Pensé en Alle­magne en 1981, le concept a long­temps hiberné dans une phase expé­ri­men­tale. Mais depuis quelques années, poussée par les profes­sion­nels de l’énergie renou­ve­lable, la filière agri­vol­taïque s’organise. Au-delà des inquié­tudes entou­rant l’impact foncier et les moda­lités du fermage, se pose avant tout une ques­tion agro­no­mique et tech­nique : quel niveau de produc­ti­vité pourra être main­tenu à l’ombre des panneaux ? 

Protéger l’herbe

Ici, à Donaues­chingen, l’installation s’étale à flanc de colline, des bandes d’herbes de 10 m qui alternent avec les rangs de modules solaires. Hauts de 3 m et orientés est-ouest, ceux-ci réduisent de 15 % la dispo­ni­bi­lité en lumière, créant un ombrage qui aura pour but de protéger l’herbe aux phases clés.
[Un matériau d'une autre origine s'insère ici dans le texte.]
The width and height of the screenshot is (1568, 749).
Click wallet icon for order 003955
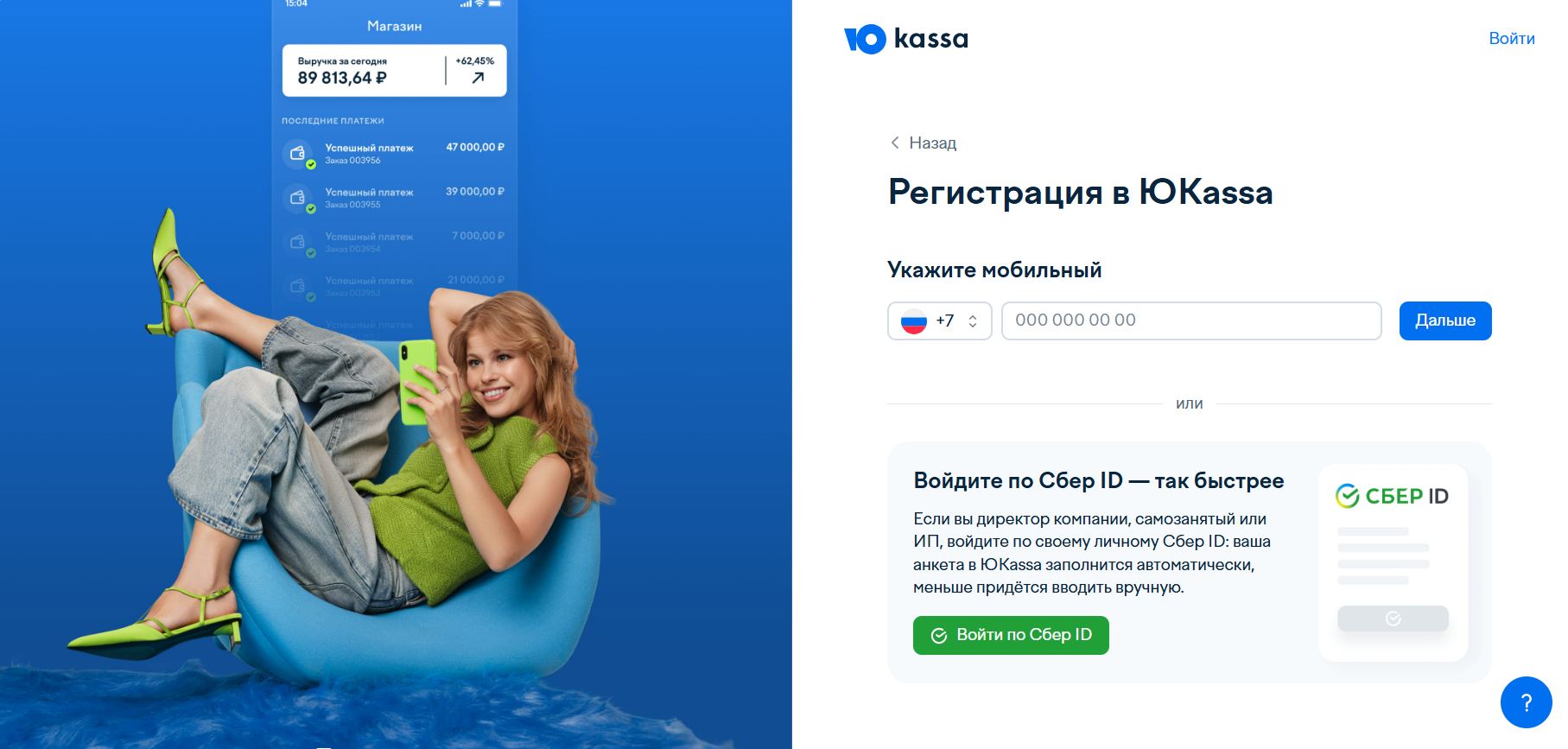click(298, 198)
Pour les années 2022-2023, Next2Sun commu­nique un rende­ment moyen de 88 %, comparé à la surface témoin, en incluant la perte de surface de 10 %. Rainer Hall tire un bilan prudent mais positif : « J’observe une pousse simi­laire à celle de ma propre exploi­ta­tion, et qui sera éven­tuel­le­ment supé­rieure en cas d’année sèche. » À l’ombrage s’ajoute un effet coupe-vent qui aide à conserver la fraî­cheur. 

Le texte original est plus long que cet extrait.